> _Reading text_
=== Begin Enclosure ===
Financial data

Global Roots is a legal 501(c)(3) US non-profit organization registered in the states of Washington and Oregon.

Global Roots EIN: 20-5051527, IRS DLN (Designation Letter Number): 17053180016036

A link to our 2014 990 — the tax document that the IRS requires all 501(C)(3) charities to file every year — is attached below.

Charity due diligence: Global Roots has achieved the highest rating possible (five stars) at Guidestar.org — the global watchdog of grassroots charity.
In 2014, 88% of all donations were spent on projects — not central administration. Our executive director, Rick Montgomery, received only 16K in financial remuneration in 2014 — mostly for project work done in Kenya and Cambodia.

We took in 156K of financial donations in 2014 plus hundreds of donated hours of volunteer labor. We also raised approximately $200K for local causes last year just by connecting local aid outfits with much larger international NGO’s.

We are pleased to present links to four consecutive years of 990 tax forms below as well as an independent review from the respected CPA firm, Simpson & Company, in Portland, Oregon.

Financial documents:

IRS_approval_Letter

independent annual review

2011 Global Roots 990 

2012 Global Roots 990

2013 Global Roots 990

2014 Global Roots 990

2015 Global Roots 990

Please click here to visit the web page of our accountant.
Click on the following link for a detailed breakdown of our 2013 Expenses and project versus admin breakdown
Global Roots operates on a policy of “open spreadsheets.” All financial data is available for any active donor to review.
=== End Enclosure ===
> _Task to complete_
Continue the Global Roots financial data page above, starting right after its last sentence.

Extracted data entries
=== Begin Enclosure ===
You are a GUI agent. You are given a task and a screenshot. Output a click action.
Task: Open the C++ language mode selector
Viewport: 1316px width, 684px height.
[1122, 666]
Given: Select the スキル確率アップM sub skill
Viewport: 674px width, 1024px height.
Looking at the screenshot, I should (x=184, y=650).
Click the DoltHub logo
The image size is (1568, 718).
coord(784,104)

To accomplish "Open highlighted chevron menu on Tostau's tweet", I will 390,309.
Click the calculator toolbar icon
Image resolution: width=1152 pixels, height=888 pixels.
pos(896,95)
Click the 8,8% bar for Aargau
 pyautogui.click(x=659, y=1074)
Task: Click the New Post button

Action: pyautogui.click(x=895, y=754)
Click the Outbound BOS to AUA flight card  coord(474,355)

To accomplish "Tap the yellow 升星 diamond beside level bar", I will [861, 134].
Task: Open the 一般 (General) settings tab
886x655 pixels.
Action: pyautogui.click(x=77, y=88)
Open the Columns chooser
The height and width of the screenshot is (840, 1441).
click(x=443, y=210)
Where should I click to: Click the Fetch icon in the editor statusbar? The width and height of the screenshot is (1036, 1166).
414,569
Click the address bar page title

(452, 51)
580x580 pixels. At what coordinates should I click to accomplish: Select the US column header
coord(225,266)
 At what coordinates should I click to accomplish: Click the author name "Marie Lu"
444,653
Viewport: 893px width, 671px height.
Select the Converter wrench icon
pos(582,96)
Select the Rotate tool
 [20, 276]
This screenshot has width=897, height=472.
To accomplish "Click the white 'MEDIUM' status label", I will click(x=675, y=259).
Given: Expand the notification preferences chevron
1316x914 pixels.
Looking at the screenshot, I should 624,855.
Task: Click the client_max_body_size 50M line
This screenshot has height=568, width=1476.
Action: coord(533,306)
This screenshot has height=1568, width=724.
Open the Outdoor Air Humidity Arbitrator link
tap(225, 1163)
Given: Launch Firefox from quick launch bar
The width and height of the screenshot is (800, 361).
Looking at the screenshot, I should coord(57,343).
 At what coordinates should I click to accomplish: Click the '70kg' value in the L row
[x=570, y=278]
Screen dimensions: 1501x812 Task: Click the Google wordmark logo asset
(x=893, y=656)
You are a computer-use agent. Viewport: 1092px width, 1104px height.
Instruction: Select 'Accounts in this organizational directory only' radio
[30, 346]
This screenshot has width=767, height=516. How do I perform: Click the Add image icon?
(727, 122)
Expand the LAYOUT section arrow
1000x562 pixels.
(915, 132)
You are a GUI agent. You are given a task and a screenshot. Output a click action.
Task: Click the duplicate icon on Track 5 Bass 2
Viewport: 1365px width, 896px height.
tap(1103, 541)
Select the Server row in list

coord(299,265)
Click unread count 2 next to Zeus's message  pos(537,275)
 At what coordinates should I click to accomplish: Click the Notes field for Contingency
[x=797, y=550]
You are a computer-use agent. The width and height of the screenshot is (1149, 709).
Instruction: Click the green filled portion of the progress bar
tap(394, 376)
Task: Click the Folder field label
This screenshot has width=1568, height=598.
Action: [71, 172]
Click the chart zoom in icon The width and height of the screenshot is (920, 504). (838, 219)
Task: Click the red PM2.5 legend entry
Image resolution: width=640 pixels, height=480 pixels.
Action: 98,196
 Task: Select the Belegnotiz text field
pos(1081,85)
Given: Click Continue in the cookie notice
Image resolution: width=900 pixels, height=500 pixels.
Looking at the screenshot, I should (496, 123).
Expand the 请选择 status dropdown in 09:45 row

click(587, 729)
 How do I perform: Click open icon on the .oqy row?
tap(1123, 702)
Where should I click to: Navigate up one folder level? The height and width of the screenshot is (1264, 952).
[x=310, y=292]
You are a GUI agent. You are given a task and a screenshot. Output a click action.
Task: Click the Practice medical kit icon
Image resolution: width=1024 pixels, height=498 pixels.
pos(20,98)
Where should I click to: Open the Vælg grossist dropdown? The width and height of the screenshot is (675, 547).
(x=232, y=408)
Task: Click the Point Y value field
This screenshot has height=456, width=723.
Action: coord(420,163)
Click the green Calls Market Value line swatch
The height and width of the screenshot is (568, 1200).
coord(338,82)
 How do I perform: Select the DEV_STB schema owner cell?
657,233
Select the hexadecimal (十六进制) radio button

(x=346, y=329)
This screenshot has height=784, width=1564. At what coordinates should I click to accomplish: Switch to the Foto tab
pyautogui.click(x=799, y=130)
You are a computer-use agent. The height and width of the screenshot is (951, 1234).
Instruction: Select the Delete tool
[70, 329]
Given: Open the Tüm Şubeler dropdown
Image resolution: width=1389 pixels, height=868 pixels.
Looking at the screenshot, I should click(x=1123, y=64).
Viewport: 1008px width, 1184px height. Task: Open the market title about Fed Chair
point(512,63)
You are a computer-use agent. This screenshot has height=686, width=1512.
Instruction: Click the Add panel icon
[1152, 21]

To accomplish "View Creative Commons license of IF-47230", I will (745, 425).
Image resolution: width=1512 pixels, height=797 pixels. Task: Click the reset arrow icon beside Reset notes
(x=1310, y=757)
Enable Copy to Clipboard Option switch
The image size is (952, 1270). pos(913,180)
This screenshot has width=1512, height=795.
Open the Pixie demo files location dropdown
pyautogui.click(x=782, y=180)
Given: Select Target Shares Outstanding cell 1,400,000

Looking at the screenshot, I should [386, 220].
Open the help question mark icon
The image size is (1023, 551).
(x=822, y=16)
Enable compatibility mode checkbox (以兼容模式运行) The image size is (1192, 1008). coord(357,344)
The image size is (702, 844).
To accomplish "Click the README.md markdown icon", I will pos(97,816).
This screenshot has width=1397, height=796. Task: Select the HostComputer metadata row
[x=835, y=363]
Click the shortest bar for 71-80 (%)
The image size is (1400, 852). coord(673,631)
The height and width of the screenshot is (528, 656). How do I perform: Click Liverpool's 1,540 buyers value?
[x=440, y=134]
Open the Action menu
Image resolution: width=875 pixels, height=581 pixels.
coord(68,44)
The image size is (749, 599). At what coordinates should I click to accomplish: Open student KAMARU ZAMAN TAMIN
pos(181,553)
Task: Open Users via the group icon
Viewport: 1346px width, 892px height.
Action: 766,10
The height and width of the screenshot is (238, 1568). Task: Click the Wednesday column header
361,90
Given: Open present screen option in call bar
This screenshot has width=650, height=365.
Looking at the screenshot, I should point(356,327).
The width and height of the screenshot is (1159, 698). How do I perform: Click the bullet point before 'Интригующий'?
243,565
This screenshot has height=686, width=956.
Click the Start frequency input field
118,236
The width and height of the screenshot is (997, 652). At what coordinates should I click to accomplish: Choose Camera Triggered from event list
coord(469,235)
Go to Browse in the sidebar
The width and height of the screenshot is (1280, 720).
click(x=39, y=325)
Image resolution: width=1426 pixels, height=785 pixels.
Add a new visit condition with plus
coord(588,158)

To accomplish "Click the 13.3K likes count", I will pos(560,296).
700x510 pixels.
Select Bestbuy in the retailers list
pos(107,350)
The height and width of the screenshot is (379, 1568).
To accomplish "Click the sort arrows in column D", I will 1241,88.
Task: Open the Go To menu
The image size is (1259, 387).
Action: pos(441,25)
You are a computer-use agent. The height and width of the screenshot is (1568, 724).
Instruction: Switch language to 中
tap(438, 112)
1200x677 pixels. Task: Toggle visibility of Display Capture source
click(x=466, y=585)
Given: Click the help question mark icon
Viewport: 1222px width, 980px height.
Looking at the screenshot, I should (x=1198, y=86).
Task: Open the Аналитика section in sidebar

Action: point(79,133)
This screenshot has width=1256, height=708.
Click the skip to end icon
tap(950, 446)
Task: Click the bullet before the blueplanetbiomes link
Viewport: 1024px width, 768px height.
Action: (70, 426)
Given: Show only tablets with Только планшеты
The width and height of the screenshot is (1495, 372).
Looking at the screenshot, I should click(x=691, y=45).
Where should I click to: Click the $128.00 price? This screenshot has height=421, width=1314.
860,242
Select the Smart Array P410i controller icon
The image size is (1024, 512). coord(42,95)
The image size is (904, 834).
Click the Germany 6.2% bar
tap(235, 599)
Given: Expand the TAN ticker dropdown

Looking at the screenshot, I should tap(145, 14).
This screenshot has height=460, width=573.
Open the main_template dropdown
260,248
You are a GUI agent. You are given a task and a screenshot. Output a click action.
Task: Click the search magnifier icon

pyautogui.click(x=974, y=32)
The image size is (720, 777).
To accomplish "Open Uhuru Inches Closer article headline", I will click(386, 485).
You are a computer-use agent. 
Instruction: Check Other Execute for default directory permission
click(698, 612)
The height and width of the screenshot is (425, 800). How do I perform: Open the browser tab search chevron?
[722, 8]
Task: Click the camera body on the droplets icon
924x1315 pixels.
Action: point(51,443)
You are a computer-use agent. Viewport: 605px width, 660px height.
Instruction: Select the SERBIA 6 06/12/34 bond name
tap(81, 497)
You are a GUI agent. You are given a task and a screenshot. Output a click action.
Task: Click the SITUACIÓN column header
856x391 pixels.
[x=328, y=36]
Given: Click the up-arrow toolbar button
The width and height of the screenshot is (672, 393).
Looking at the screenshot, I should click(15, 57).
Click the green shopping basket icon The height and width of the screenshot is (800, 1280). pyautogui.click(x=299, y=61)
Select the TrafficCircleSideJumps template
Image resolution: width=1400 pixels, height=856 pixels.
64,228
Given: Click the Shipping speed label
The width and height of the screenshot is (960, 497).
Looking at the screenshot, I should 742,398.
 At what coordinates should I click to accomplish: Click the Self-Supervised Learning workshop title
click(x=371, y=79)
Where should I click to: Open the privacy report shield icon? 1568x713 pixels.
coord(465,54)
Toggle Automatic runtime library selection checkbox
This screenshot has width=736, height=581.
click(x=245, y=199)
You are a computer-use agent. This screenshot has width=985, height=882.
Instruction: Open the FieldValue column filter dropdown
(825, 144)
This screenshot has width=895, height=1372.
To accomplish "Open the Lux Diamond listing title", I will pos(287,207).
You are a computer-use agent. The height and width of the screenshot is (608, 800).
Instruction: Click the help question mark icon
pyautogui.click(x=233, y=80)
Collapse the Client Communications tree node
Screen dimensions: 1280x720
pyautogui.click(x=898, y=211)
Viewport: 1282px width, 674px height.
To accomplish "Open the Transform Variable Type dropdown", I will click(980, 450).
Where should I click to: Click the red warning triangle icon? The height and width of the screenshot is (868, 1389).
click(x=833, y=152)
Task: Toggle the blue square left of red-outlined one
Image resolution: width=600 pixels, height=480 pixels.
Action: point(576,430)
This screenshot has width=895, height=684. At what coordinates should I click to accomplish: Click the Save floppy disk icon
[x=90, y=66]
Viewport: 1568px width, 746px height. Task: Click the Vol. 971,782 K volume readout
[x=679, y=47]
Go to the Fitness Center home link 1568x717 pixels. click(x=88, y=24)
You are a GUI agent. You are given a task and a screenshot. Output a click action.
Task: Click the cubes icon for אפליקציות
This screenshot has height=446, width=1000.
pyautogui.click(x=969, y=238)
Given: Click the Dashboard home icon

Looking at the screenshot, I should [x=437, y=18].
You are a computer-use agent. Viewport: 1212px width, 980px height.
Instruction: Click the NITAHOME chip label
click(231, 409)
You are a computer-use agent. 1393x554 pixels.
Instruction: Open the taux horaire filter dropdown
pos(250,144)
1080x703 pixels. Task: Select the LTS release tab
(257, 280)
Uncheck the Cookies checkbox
=== End Enclosure ===
> _Result of this task_
Revenue and expense trends  (2006-2012)
financials-v1
Graph: the green line represents the program versus central admin expense ratio. We have spent over 90% of all donations on programs, not central admin expenses over the last four years.
Executive salary breakdown by project (actual field work) versus central admin spending (fundraising, advertising, publicity etc).
Maasai Girl Protection in Kenya: $9,000
Africa Children’s Gardens: $9,000
East Africa HIV/Aids Outreach: $6,750
USA Children’s Gardens: $6,750
Central administration: $3,600
Tibet: $3,150
Afghanistan: $2,250
Cambodia: $2,250
new projects: $2,250
Each of our Children’s Garden and related support projects have unique metrics and result measurement data.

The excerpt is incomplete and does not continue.